One Country, Two Memories

Thousands of people crowd Victoria Park to mark the 25th anniversary of Tiananmen Square protests with a candlelight vigil on June 4, 2014, in Hong Kong.

Photo by Jessica Hromas/Getty Images

Security was predictably tight in Beijing today for the 25th anniversary of the Tiananmen Square crackdown, and there don’t see to have been any serious attempts to commemorate the event in mainland China. Foreign reporters were hassled away from the square, university students have been hustled out of town on a field trip, a prominent Chinese-Australian artist was arrested after making critical comments in the foreign media and making a diorama of the square covered in ground meat, and Google service was disrupted.

The government’s only statement on the anniversary was a vague message from the foreign ministry laden with favorite party catchphrases like “reform and opening up” and “socialism with Chinese characteristics.”

Former NPR correspondent Louisa Lim’s new book The People’s Republic of Amnesia argues that the government has been uncannily effective at erasing the memory of 1989, particularly among those who weren’t born or were children when the event took place.

In the course of her research, she showed “100 students at four top universities in Beijing the iconic photo of a lone Beijinger facing down a line of tanks rolling towards the square, a photo that has been memorialised in the West as “tank man.” Only 15 could correctly identify it. Nineteen students thought it was a photo of a “military parade.”

Most Chinese media outlets seems to be ignoring the event entirely. But the Global Times, a pro-government paper whose English edition is aimed at an international audience, has addressed it in an editorial, arguing that the government has only “shielded relevant information in a bid to wield a positive influence on the smooth development of reform and opening-up.” Contrary to the “mendacious impression” given by anti-Chinese forces in the West, “Chinese society has never forgotten the incident 25 years ago but not talking about it indicates the attitude of society.”

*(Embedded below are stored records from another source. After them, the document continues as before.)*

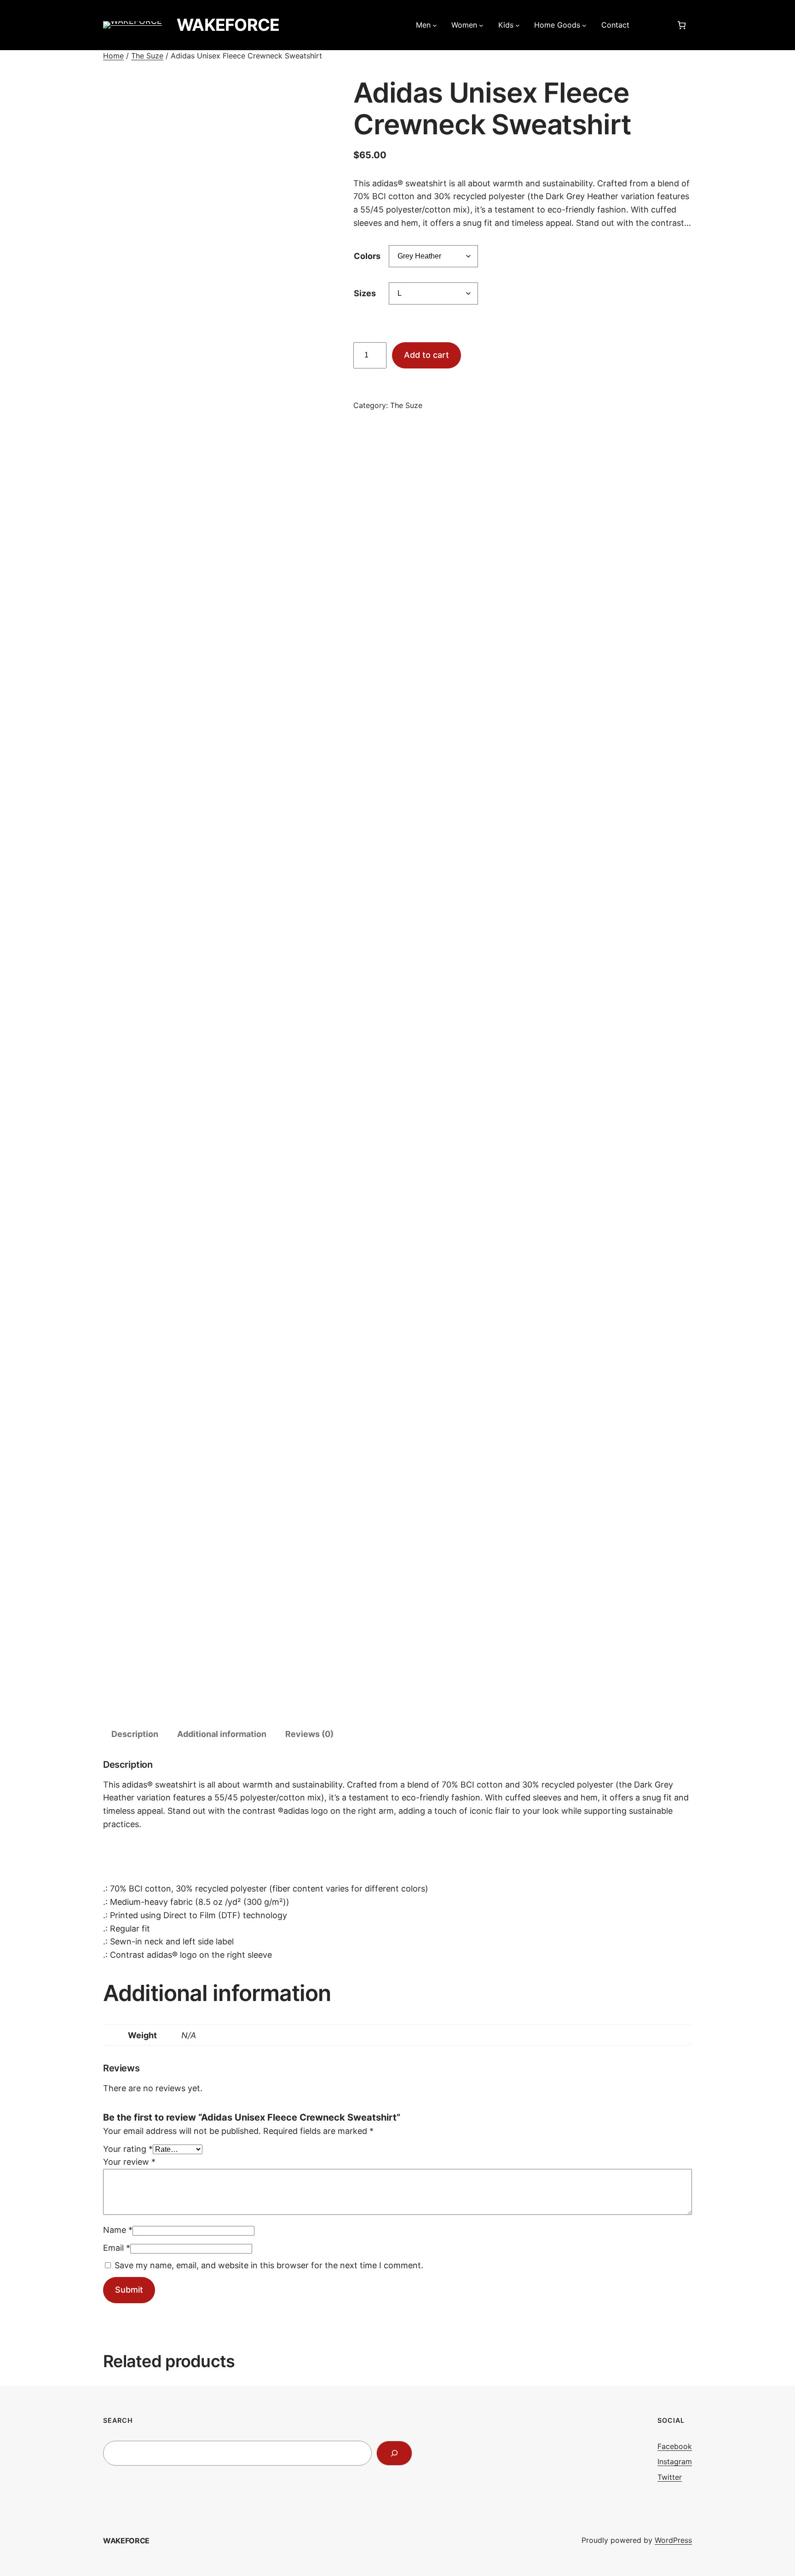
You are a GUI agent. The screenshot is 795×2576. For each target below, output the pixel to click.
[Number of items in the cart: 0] (681, 25)
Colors (367, 256)
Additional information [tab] (221, 1734)
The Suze (147, 55)
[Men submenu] (434, 25)
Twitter (669, 2477)
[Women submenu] (481, 25)
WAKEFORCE (228, 25)
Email (116, 2248)
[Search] (394, 2453)
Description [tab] (134, 1734)
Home (113, 55)
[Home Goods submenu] (584, 25)
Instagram (674, 2461)
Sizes (365, 293)
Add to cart (426, 355)
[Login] (652, 25)
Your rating (128, 2149)
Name (117, 2230)
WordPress (673, 2540)
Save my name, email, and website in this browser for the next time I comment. (269, 2265)
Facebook (674, 2446)
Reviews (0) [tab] (309, 1734)
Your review (129, 2162)
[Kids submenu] (517, 25)
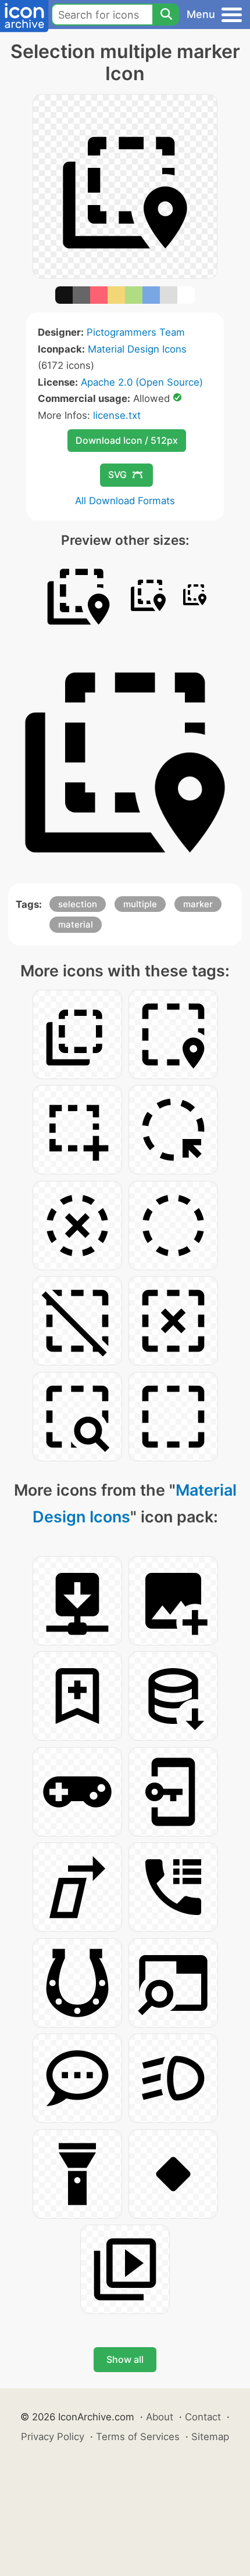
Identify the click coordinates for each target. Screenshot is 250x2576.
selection (77, 904)
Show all (125, 2359)
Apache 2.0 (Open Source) (142, 382)
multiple (140, 904)
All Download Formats (125, 500)
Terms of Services (138, 2436)
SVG (117, 474)
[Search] (165, 14)
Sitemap (210, 2436)
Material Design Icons (137, 349)
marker (198, 904)
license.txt (117, 415)
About (159, 2417)
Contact (203, 2417)
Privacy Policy (52, 2436)
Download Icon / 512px (127, 440)
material (75, 924)
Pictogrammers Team (136, 332)
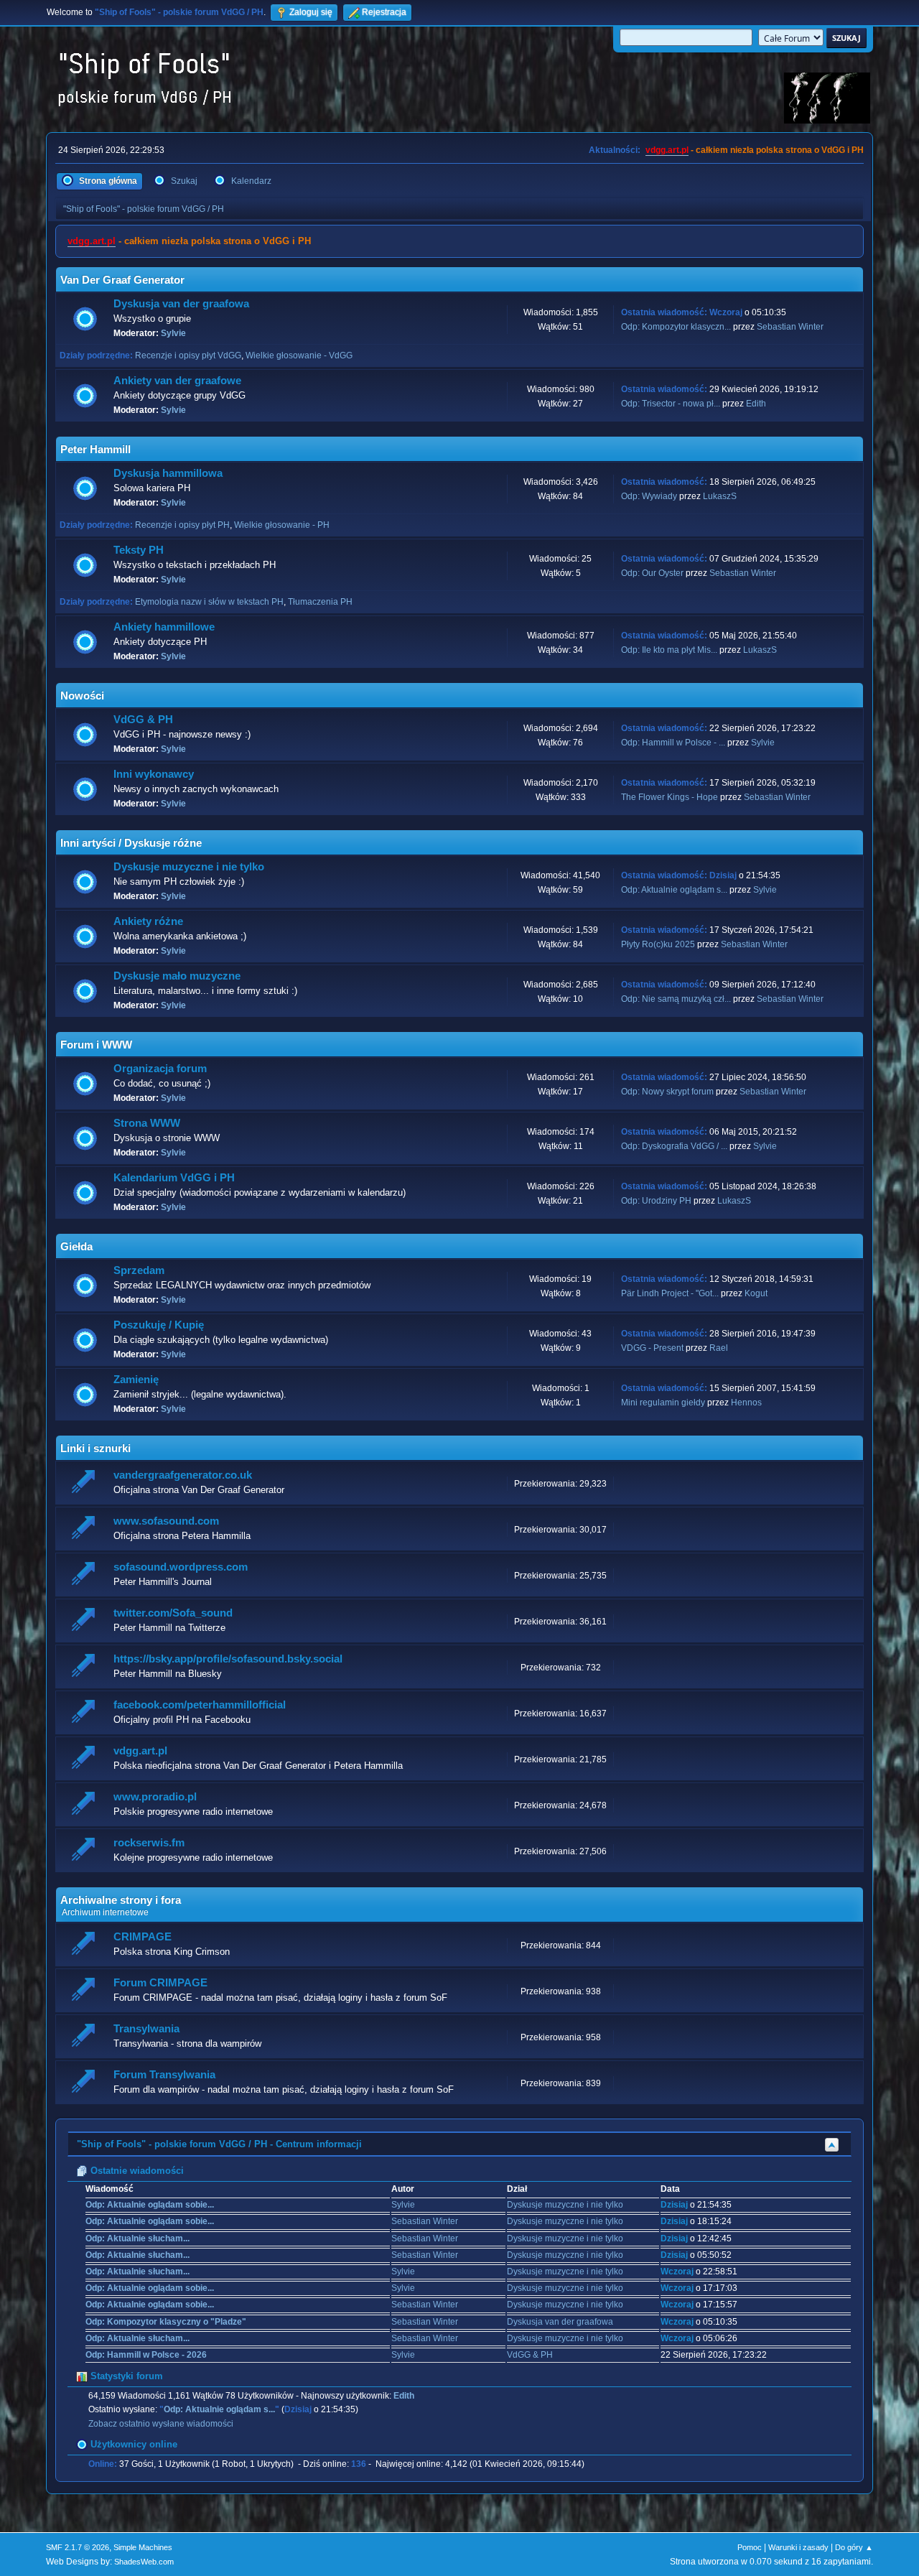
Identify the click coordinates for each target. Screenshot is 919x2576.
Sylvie (173, 333)
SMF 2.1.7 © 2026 (77, 2547)
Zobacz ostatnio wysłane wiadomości (160, 2424)
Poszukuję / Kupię (158, 1325)
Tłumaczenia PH (320, 602)
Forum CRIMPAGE (160, 1983)
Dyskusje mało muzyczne (177, 976)
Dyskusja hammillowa (168, 473)
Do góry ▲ (854, 2547)
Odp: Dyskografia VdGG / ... (674, 1146)
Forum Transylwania (164, 2074)
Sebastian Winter (790, 327)
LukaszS (720, 496)
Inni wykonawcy (153, 774)
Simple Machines (142, 2547)
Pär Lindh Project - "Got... (670, 1293)
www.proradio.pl (155, 1797)
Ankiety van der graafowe (177, 380)
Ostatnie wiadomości (136, 2170)
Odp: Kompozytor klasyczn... (676, 327)
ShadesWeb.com (144, 2561)
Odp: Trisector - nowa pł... (670, 404)
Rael (718, 1348)
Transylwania (146, 2029)
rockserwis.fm (149, 1843)
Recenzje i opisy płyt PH (182, 525)
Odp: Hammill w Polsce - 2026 (146, 2355)
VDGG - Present (652, 1348)
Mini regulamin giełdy (663, 1403)
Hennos (746, 1403)
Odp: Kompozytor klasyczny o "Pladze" (165, 2322)
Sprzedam (138, 1270)
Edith (756, 404)
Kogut (756, 1293)
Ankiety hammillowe (164, 627)
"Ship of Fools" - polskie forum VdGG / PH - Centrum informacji (219, 2144)
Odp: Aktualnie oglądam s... (674, 890)
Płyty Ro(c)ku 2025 (658, 944)
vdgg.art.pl (667, 150)
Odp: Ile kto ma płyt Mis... (669, 650)
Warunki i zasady (798, 2547)
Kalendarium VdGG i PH (174, 1178)
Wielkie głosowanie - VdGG (299, 355)
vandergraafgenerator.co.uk (182, 1475)
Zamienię (136, 1379)
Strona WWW (146, 1123)
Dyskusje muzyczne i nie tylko (188, 867)
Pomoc (749, 2547)
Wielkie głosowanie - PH (282, 525)
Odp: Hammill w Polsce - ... (673, 743)
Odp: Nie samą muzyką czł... (676, 999)
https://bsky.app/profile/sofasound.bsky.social (227, 1659)
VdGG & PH (143, 719)
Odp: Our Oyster (653, 573)
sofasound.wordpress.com (180, 1567)
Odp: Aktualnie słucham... (137, 2238)
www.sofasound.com (166, 1521)
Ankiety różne (148, 921)
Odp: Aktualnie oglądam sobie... (149, 2205)
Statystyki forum (125, 2376)
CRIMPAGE (142, 1937)
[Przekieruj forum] (85, 1483)
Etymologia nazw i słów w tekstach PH (209, 602)
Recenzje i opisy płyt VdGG (188, 355)
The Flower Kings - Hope (669, 797)
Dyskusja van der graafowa (181, 304)
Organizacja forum (160, 1068)
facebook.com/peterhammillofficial (199, 1705)
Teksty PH (138, 550)
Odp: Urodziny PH (656, 1201)
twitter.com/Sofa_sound (173, 1613)
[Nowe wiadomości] (85, 319)
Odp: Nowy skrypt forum (667, 1092)
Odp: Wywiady (650, 496)
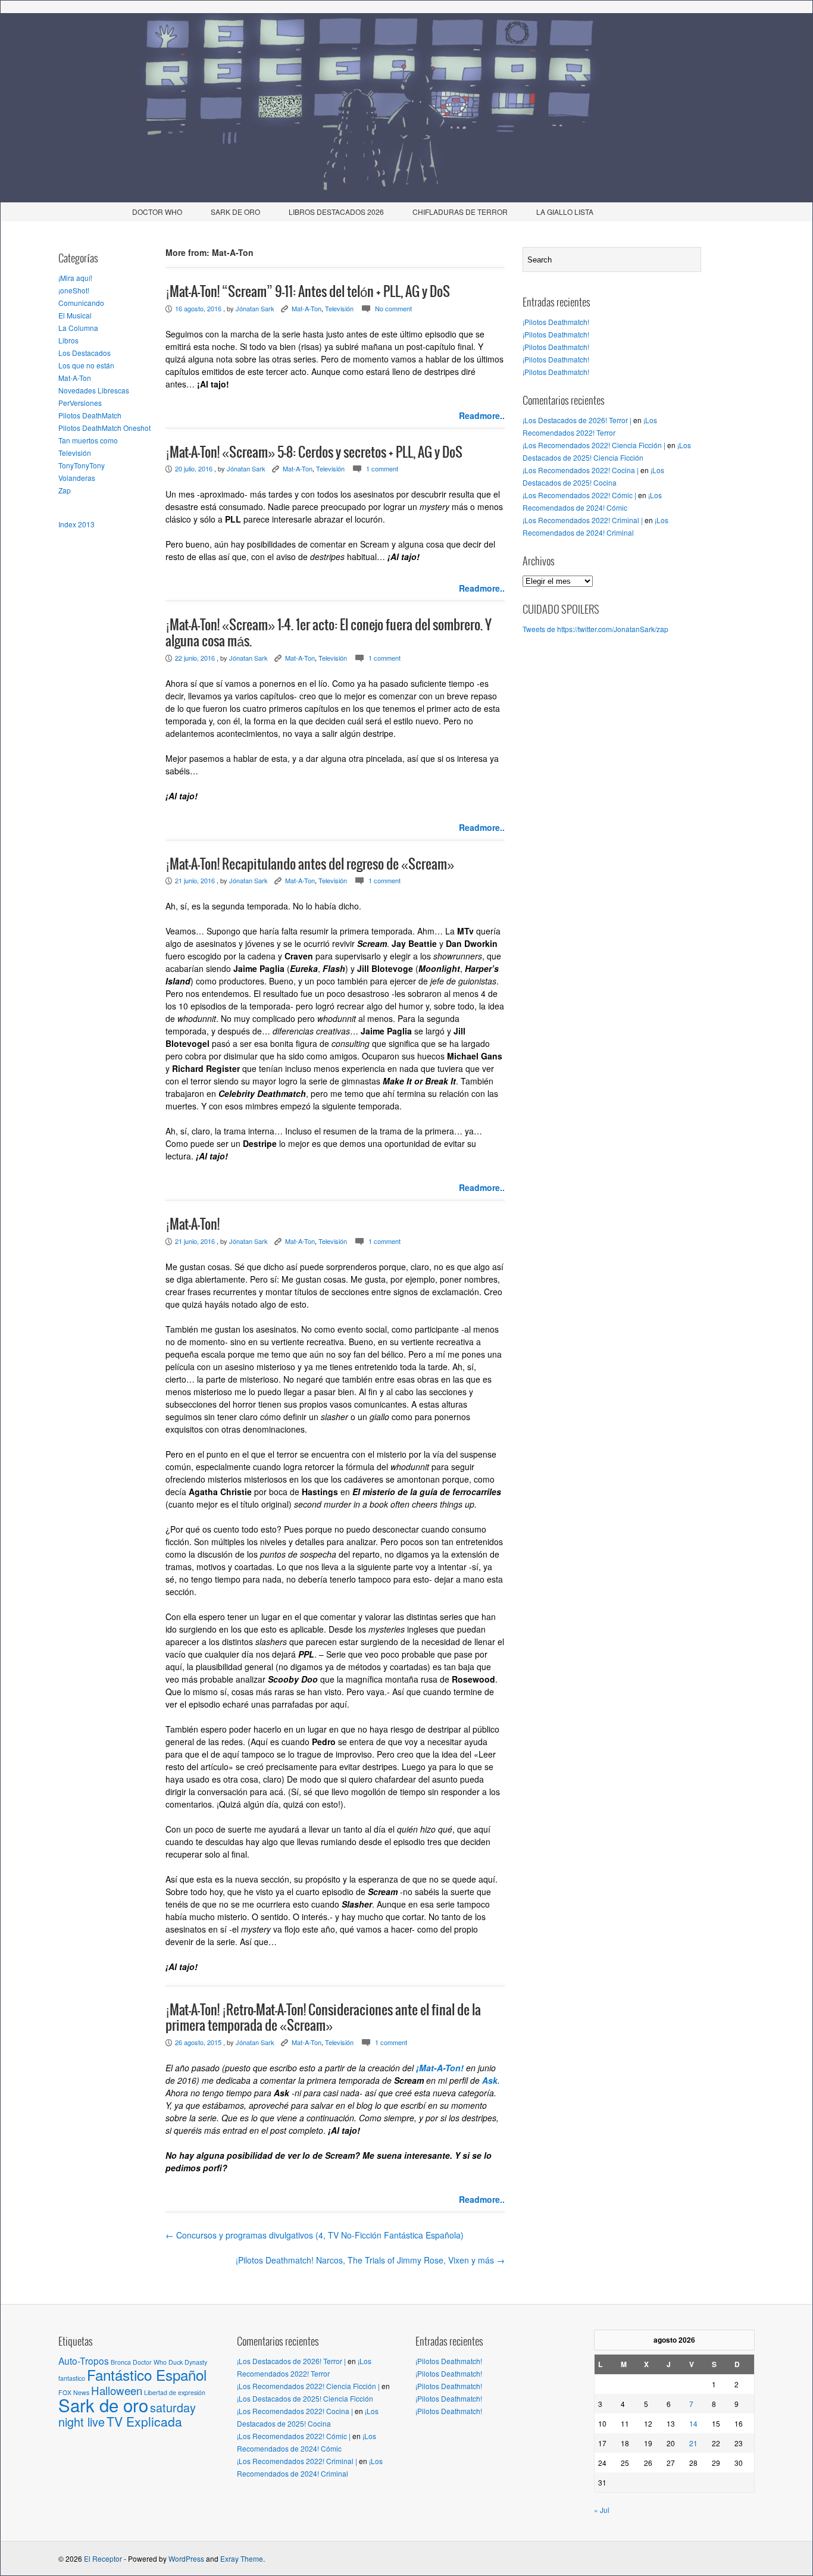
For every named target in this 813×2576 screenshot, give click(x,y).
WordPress (186, 2558)
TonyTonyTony (81, 465)
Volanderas (76, 478)
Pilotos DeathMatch (89, 415)
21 (693, 2443)
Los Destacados (84, 353)
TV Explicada (144, 2421)
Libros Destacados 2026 (336, 212)
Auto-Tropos (83, 2360)
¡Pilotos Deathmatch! (556, 322)
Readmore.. (482, 415)
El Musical (75, 315)
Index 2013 (76, 524)
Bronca (121, 2362)
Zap (64, 490)
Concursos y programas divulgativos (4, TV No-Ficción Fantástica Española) (314, 2235)
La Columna (78, 328)
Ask (490, 2080)
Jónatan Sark (255, 308)
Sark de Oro (235, 212)
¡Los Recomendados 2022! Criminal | (583, 520)
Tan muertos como (88, 440)
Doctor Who (157, 212)
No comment (393, 308)
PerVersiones (80, 403)
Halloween (116, 2390)
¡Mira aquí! (75, 278)
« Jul (601, 2510)
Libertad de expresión (174, 2392)
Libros (68, 340)
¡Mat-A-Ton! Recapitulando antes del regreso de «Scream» (309, 865)
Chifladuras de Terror (460, 212)
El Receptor (103, 2558)
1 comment (382, 468)
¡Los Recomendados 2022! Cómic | (579, 495)
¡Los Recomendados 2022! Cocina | (581, 470)
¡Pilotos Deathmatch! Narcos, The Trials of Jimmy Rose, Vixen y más (370, 2260)
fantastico (71, 2378)
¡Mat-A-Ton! (192, 1225)
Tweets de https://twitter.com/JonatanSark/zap (595, 629)
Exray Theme (241, 2558)
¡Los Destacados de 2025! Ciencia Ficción (305, 2398)
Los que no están (86, 365)
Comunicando (81, 303)
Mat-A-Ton (74, 378)
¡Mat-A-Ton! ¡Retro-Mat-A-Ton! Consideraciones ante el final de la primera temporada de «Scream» (323, 2018)
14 (693, 2423)
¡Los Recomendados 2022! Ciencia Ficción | (594, 445)
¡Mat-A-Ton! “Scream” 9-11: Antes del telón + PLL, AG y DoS (307, 292)
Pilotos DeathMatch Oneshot (104, 428)
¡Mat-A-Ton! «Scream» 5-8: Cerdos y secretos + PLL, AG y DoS (313, 453)
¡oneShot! (73, 290)
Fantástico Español (147, 2374)
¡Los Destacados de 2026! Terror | (577, 420)
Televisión (74, 453)
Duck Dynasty (187, 2362)
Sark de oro (103, 2404)
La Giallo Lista (564, 212)
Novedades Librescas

Some of those mendacious forces are clearly just across Victoria Harbor. In contrast to the tense silence on the mainland, the commemoration of Tiananmen was very much in evidence in Hong Kong, where as many as 150,000 people attended a candlelight vigil today. Hong Kong hosts a permanent museum dedicated to the event, and the Hong Kong-based South China Morning Post has had some of the best coverage of the anniversary including a beautifully put-together multimedia feature based on firsthand accounts of the crackdown. 

Some of those in attendance at today’s vigil were some of the millions of mainlanders who visit Hong Kong each year. Many had traveled to Hong Kong specifically so they could commemorate the event. Others, like one students who spoke with Bloomberg, just happened upon it.

 “We just happened to be traveling here and saw the news about this event, so we decided to check out what the fuss was all about,” said Andy Duan, 25, a student from Beijing. “I honestly don’t know a lot about Tiananmen, except for the little that the older people say in passing.”

Hong Kong is currently undergoing the dual and seemingly contradictory processes of becoming more closely integrated with mainland China while theoretically transitioning toward having a fully elected democratic government.

But China and Hong Kong together aren’t just “one country, two systems”—another favorite slogan—they seem to be one country with two memories, and two very different understandings of recent history.